Factoring firms, who do not offer credit insurance, are finding out that clients are increasingly seeking a "suite of financial services."
Factors, companies that lend money against accounts receivable, also said they don't see their factoring business as a directly competitive product to credit insurance.
"Our typical client usually needs a little more than credit insurance," said Kevin Sullivan, executive vice president and West Coast regional manager of Wells Fargo Century. Typically, factoring is focused on offering services beyond credit guarantees, he said.
"Credit insurance has been around for a long time. In certain cases, it's a very nice product. The difference between credit insurance and factoring is that credit insurance is purely that," said Michael Stanley, executive vice president of Rosenthal & Rosenthal.
Generally, an insurer offers to insure part of the client's loss, much like a deductible on home owner's or auto insurance, explained Stanley Officina, president of Ultimate Factoring Solutions. In addition, clients have to maintain staffs to make credit decisions and do their collection efforts.
Those services are among those offered by factoring firms and often bundled with them for clients, sources said. Factors have professionals dedicated to making credit decisions and collecting accounts receivable for their clients, Officina said.
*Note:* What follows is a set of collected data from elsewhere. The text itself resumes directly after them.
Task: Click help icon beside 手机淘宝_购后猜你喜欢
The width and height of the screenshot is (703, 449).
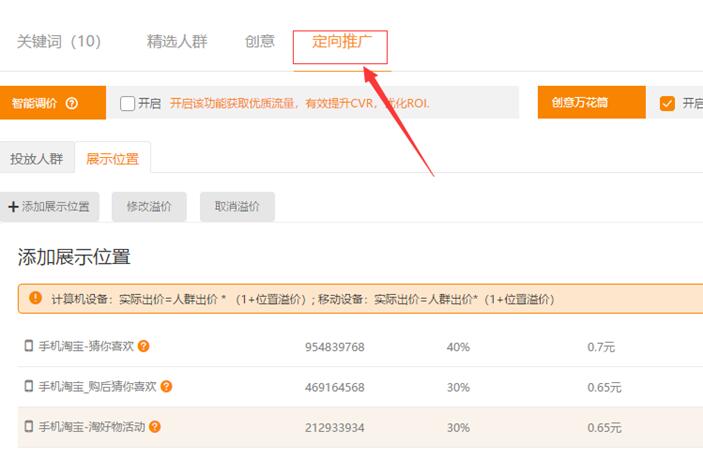Action: tap(166, 386)
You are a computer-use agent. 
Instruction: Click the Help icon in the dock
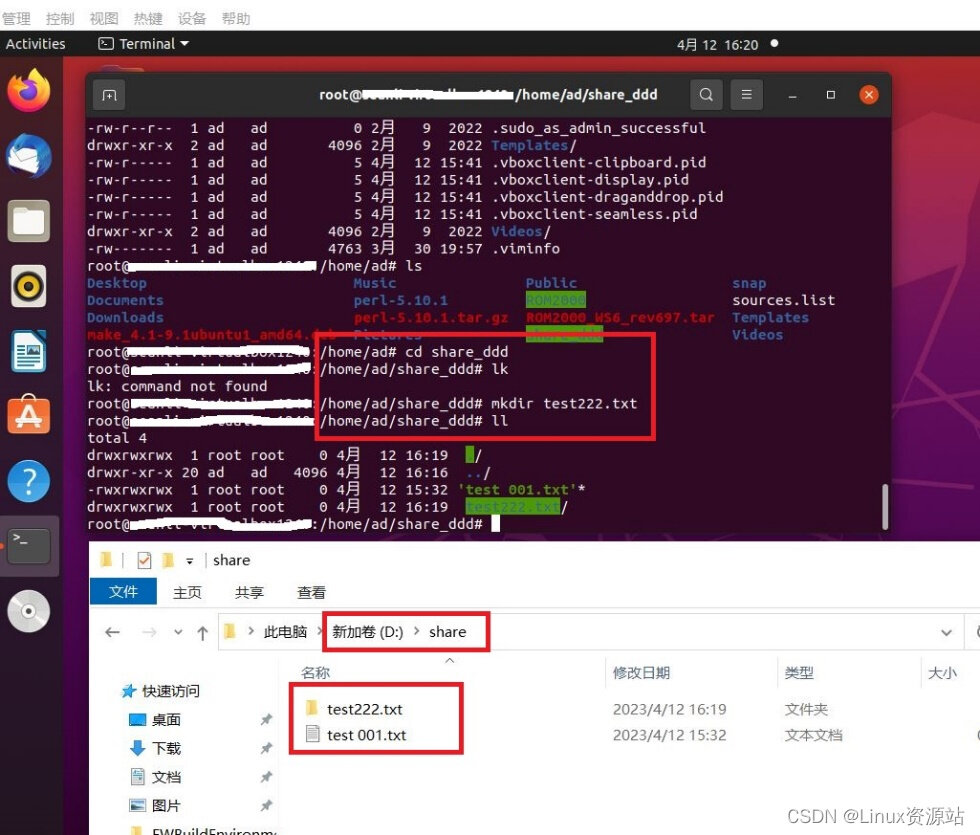[28, 480]
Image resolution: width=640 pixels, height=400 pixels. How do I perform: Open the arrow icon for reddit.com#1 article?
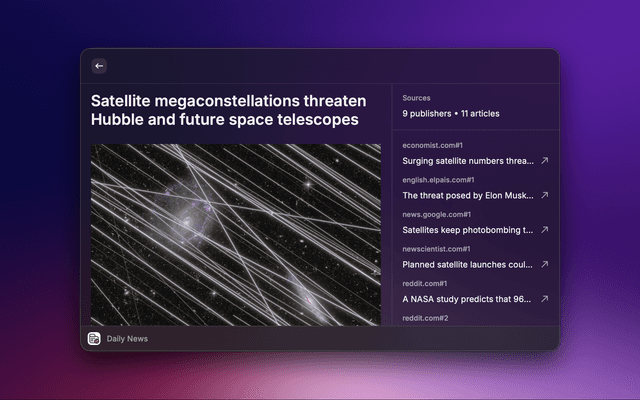(x=544, y=299)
Companies seeking more than a credit guarantee must look further. "Our client base is, generally speaking, in addition to the credit guarantee, looking for borrowing and the business process outsourcing of our collection and accounts receivable management services, which insurance companies don't provide," said Andrew Tananbaum, president and chief executive officer of Capital Business Credit.
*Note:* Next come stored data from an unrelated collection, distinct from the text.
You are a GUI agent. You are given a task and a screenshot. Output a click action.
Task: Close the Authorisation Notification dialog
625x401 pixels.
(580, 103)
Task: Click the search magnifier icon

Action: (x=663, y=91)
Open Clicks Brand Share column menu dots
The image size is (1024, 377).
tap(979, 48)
The credit insurance industry offers a very specific product, which is very standardized, he said. The contracts don't vary as much from client to client as factoring.
For some companies, the chance to outsource some of their business needs can be of great value, factors said, which leads an increasing number of them to outsource as much of their business as makes sense.
"What you'll see is companies that do a fairly sizable sales volume with a limited number of people. If you think about how a lot of companies operate today, they may outsource logistics, they may outsource production and they outsource credit collections, which is what a factor does. The company focuses on the sales, design and distribution of product," Sullivan said.An additional element to keep in mind, factors said, is that their industry is closely tied to apparel manufacturers. Factoring services have developed in tandem with the apparel industry and factors can offer a depth of specific expertise.
Factors said that, while credit insurance companies offer a competing product, they don't directly compete on many accounts because manufacturers and designers will look for the financial services that best meet their needs.
"It's really just a question of what the average company is looking for. The less a company is looking for in the way of services typically provided by a factor, credit insurance may end up being something that's viewed as an alternative," Sullivan said.